Even if a human's not reading that, you're not doing the branding for them. It's a consistency for yourself and for your company. And that's the face of your company. And if you do win, somebody's going to read that.
So two pieces of advice:
One, respond in a manner that's legible for machines, not humans. Assume it's machines reading it.
But two, include elements of that response. It's not a plain text file you're sending. Give it to them in the format they ask for, add a spin to it, add videos if you can, add some images and screenshots.
Branded cover sheets are one thing, but I encourage people: go put videos in your responses.
We're adding image answers. That's something I'm really excited about. Put images in your responses.

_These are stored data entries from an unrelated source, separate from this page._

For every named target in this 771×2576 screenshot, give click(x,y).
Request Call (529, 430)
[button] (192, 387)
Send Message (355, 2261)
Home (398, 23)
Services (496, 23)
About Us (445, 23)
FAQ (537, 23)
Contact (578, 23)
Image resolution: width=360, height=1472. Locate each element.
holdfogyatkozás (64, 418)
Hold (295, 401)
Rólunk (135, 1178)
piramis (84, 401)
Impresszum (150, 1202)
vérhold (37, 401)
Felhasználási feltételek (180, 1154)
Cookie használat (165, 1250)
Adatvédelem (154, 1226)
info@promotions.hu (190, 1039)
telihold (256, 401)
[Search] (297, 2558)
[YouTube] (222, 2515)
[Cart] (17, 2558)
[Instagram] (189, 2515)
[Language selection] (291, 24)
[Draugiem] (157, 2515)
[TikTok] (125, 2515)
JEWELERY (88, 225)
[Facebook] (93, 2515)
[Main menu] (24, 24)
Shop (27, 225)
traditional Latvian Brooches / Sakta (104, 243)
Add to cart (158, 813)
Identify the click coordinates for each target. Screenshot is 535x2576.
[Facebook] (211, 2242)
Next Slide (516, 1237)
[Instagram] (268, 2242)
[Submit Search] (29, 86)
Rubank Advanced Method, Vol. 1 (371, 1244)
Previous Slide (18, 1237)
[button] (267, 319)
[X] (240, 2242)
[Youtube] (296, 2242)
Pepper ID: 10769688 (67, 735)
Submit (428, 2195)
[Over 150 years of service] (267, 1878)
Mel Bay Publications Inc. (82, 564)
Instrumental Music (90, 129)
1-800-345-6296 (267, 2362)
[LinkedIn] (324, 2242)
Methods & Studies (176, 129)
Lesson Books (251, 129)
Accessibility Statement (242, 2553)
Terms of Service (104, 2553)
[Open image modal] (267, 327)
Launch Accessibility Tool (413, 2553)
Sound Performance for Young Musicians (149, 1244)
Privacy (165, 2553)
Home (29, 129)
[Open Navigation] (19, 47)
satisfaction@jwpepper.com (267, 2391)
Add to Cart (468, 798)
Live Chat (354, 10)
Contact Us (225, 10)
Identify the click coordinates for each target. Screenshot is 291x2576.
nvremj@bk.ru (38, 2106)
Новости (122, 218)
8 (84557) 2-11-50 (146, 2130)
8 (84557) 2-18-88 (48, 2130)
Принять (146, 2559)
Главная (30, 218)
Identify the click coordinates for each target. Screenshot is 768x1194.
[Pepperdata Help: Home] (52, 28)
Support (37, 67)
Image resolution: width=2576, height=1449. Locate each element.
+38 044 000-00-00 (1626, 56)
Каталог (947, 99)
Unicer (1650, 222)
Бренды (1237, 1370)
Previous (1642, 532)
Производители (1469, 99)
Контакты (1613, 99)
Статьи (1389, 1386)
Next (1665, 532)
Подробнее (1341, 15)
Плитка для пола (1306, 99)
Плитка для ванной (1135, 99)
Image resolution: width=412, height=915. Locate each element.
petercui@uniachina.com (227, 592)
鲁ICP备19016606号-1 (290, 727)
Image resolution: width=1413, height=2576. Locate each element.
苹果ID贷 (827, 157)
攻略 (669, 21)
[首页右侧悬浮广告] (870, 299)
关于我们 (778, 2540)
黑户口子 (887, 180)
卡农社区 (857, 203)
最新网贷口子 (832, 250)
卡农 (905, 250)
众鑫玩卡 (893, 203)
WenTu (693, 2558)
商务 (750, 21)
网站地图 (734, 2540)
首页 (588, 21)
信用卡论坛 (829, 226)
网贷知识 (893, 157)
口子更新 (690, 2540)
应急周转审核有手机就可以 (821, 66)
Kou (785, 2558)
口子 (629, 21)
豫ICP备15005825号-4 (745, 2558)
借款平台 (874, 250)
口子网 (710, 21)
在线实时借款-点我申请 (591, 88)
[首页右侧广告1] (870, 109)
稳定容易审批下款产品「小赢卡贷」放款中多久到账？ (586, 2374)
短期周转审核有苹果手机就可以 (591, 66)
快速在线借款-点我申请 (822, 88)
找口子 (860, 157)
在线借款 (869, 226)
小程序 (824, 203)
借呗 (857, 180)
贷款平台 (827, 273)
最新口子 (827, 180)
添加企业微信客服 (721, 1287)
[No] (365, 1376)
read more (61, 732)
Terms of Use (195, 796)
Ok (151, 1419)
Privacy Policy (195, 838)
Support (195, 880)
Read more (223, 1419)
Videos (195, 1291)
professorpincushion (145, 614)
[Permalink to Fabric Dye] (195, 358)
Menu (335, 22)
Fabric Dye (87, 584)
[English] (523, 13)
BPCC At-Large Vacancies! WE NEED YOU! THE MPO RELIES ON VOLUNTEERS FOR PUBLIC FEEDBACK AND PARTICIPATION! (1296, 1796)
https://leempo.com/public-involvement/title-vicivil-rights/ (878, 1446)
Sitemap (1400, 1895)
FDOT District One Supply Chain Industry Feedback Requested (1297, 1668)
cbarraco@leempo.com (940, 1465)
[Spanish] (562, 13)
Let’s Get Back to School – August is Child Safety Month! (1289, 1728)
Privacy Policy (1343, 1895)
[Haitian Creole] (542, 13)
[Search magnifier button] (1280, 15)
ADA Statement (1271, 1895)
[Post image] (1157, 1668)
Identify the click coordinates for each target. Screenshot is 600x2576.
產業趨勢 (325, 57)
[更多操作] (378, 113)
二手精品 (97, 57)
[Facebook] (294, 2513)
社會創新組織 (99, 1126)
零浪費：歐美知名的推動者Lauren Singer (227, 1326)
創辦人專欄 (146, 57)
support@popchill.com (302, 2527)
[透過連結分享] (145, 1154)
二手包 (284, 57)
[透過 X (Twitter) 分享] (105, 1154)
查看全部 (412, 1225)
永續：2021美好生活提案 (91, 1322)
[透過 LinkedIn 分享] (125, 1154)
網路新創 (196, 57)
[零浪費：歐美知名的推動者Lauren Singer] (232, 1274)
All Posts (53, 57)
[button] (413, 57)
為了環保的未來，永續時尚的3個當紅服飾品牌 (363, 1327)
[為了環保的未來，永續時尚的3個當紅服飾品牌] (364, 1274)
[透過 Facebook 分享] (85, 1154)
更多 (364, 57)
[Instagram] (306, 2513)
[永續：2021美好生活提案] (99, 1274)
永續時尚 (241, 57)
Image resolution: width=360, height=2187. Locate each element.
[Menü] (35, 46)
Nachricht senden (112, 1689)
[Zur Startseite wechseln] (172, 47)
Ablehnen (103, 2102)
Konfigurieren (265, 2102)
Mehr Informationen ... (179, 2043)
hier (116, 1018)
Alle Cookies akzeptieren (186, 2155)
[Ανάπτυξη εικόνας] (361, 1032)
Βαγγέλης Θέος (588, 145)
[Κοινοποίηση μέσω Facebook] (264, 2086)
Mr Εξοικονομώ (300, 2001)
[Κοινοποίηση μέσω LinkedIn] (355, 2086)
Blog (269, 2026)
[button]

There's a lot there that can improve it.
Colors, fonts go a long way.
Chris @ Stargazy (40:55): Then let's say, George, that people are interested in learning more about you, interested in learning more about 1up.
Maybe they just want to see some nice memes, some nice branding.
Where can they find you? Where can they learn more about you?
George (41:05): Yeah, don't go to our website. Don't look at our product.
Go to our LinkedIn and you will get a new meme every day and you will be happy. It will give you something to waste time on.
I don't need you signing up for our trial. If you want dank memes delivered for GTM teams, go follow 1up on LinkedIn right now.
We also have an Instagram, Crushing Quota. You're going to get a new meme every day. You're going to love it. And you're going to forget about the misery that is selling in 2025 or 26 or whatever it is that you do.
Chris @ Stargazy (41:38): I will link all those below, including your Instagram, but I would suggest for everybody to check out their website, check out their free trial because you're gonna know instantly if you like it or not, if it works for you or not.
But also you have a really good blog post that is just full of—
George, it was lovely to speak with you today and we'll talk soon.
George (41:56): Yes, I had a lot of fun. Thank you for this. And I hope you do this again. This is a lot of fun.